It was a lovely surprise last year to receive a phone call from ensemble mosaik’s Lisa Nolte, asking if I would take part in their fellowship programme Progetto Positano in 2021. In a year marked by cancellations and professional uncertainty, having this project to look forward to was more important than ever and I’m excited to continue our collaboration that last produced I began the day inside the world trying to look at it, but it was lying on my face, making it hard to see.
Since 2017, in partnership with the Ernst von Siemens Musikstiftung, ensemble mosaik has been offering composers the opportunity to spend a month working on their music at the Wilhelm Kempff Kulturstiftung’s Casa Orfeo in Positano, Italy, and to collaborate with the ensemble’s musicians, with the results presented in an autumn concert in Berlin.
mosaik have worked flat out throughout these difficult months to keep performing safely wherever possible, so against the odds they were able to give their 2020 Progetto Positano concert in October, featuring music by Wojtek Blecharz and Sara Glojnarić. It was a magical concert — a magic only partly attributable to it being the first concert I had attended in six months — beautifully balancing the two composers’ very different musical worlds, making full use of the spatial opportunities offered by the St. Elisabeth-Kirche, and framing each piece with electronics and video to draw my attention fluidly through the whole experience.

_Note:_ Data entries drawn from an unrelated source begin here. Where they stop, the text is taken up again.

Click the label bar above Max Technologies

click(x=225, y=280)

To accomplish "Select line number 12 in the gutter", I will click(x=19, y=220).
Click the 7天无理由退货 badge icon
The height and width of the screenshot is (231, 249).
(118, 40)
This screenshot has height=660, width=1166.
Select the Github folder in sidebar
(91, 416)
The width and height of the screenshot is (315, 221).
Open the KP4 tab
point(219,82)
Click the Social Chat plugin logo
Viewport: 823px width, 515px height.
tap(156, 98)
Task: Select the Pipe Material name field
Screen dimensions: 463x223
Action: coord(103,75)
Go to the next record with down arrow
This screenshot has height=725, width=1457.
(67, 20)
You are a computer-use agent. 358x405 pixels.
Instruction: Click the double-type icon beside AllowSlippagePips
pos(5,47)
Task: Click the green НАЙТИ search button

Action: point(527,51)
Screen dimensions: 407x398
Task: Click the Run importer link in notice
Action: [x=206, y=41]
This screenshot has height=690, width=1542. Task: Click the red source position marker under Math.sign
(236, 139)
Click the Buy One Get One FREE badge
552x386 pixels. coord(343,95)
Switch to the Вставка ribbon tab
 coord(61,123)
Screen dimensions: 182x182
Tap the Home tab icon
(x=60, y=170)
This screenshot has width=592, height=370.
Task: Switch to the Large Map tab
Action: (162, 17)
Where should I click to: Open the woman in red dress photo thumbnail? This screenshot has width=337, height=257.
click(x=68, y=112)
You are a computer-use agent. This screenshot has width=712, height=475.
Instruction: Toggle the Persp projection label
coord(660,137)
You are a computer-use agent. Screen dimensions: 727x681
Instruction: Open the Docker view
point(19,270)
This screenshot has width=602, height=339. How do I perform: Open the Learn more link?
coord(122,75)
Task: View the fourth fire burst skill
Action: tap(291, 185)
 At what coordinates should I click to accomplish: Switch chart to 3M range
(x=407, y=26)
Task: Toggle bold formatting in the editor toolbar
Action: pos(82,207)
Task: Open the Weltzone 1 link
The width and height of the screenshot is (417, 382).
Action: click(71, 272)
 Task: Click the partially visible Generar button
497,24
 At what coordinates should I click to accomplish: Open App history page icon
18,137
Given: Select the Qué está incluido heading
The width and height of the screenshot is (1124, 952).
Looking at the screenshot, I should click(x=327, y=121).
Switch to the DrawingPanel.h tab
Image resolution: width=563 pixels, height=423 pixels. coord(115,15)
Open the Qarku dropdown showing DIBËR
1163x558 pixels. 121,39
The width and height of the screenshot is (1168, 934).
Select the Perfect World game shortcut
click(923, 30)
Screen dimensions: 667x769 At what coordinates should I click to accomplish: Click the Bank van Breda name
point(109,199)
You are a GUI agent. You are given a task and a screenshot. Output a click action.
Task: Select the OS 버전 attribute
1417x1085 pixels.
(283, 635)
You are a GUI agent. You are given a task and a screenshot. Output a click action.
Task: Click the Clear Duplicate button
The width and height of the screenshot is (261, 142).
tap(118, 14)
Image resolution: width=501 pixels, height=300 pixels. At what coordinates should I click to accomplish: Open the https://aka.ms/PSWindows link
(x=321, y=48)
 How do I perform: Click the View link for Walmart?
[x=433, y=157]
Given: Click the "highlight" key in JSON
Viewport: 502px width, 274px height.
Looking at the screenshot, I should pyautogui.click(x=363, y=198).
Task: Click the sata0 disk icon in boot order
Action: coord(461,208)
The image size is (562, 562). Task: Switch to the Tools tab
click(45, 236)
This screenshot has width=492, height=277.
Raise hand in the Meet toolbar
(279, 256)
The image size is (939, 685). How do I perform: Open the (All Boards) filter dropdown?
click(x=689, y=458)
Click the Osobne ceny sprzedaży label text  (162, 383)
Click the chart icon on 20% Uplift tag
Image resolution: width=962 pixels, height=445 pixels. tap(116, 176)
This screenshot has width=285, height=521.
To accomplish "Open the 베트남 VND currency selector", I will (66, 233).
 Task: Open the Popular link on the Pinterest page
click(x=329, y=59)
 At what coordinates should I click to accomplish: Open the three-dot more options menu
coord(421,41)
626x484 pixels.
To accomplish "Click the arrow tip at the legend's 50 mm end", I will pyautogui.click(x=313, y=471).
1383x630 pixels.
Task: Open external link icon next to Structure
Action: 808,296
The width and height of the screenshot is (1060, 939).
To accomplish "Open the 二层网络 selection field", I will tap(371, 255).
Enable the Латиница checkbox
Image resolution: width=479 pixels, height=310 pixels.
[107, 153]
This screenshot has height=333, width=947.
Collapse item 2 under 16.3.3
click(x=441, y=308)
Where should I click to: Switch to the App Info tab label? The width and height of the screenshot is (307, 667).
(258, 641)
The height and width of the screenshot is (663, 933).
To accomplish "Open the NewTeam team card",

To give a flavour, here is Sara Glojnarić’s phenomenal #popfem 2, which cuts footage from the confirmation hearings of Brett Kavanaugh and Clarence Thomas with the same rapid-fire energy that her music displays, simultaneously deploying the archive material as a means to bear witness and subverting it to make her own forceful point.
It will be a challenge contributing to a concert as well put together as October’s, but I look forward to attempting to do so and sharing this platform with fellow composer Liisa Hirsch and all of ensemble mosaik’s musicians.